*Data excerpts*
- - - -
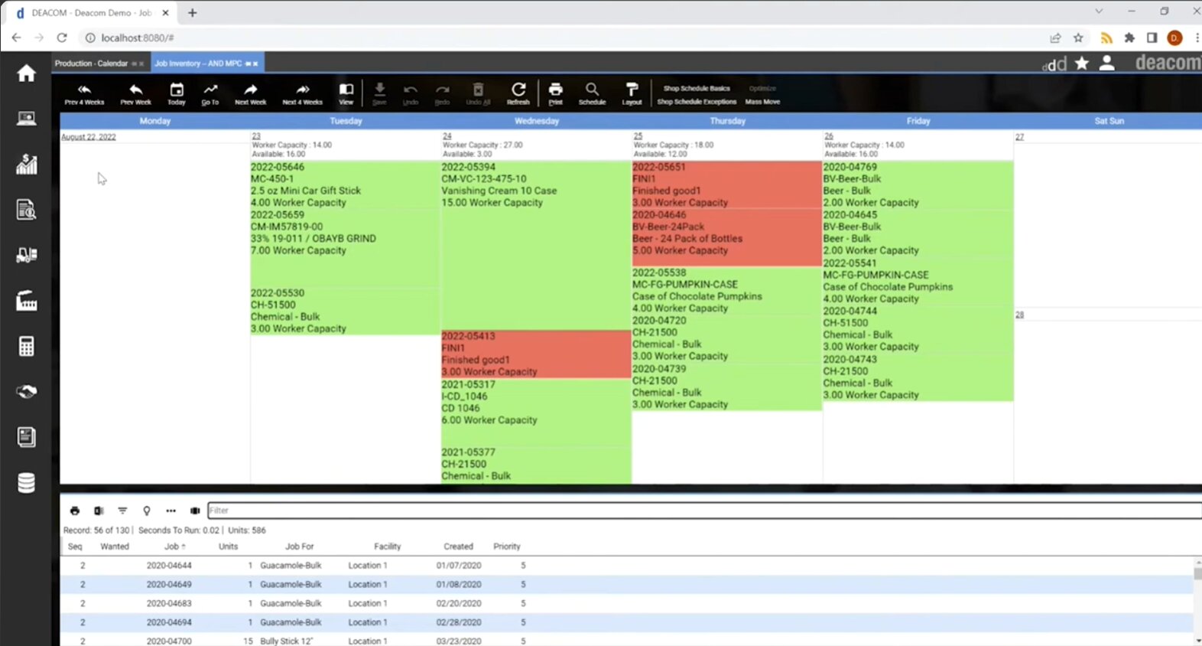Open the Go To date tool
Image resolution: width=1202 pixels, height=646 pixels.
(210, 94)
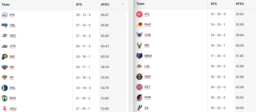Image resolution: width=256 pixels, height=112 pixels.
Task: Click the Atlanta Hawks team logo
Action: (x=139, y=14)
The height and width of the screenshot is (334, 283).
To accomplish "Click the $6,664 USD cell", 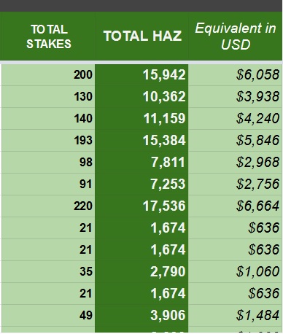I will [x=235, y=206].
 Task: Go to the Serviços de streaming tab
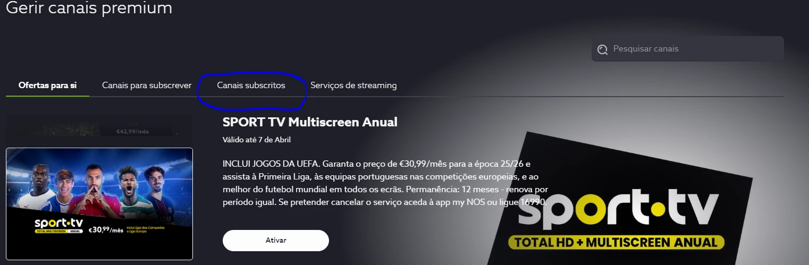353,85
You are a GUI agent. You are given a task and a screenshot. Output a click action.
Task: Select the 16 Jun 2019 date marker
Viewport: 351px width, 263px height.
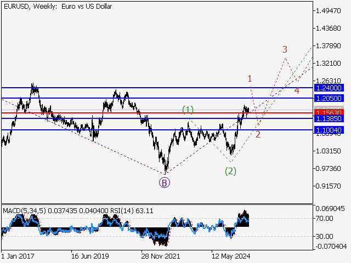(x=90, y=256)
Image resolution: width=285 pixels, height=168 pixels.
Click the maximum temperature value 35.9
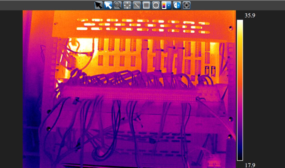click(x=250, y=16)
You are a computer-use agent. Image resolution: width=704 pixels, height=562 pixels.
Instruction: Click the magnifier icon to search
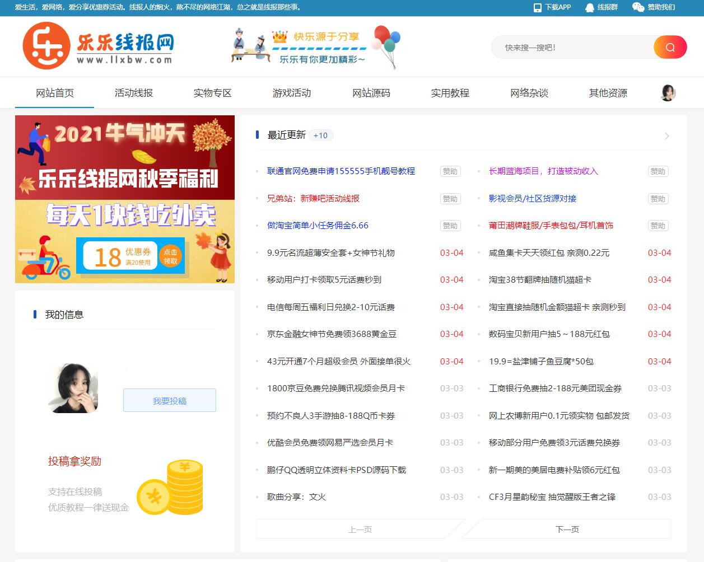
- - - -
Return only the lines from the one that contains "You are a GUI" through the closing line of the data, inclusive, reproduced exactly and with every picture left out.

*Answer space*
You are a GUI agent. You are given a task and a screenshot. Output a click action.
Task: Select the 16 Jun 2019 date marker
Viewport: 351px width, 263px height.
(x=90, y=256)
Image resolution: width=285 pixels, height=168 pixels.
Click the maximum temperature value 35.9
click(x=250, y=16)
You are a computer-use agent. Image resolution: width=704 pixels, height=562 pixels.
Instruction: Click the magnifier icon to search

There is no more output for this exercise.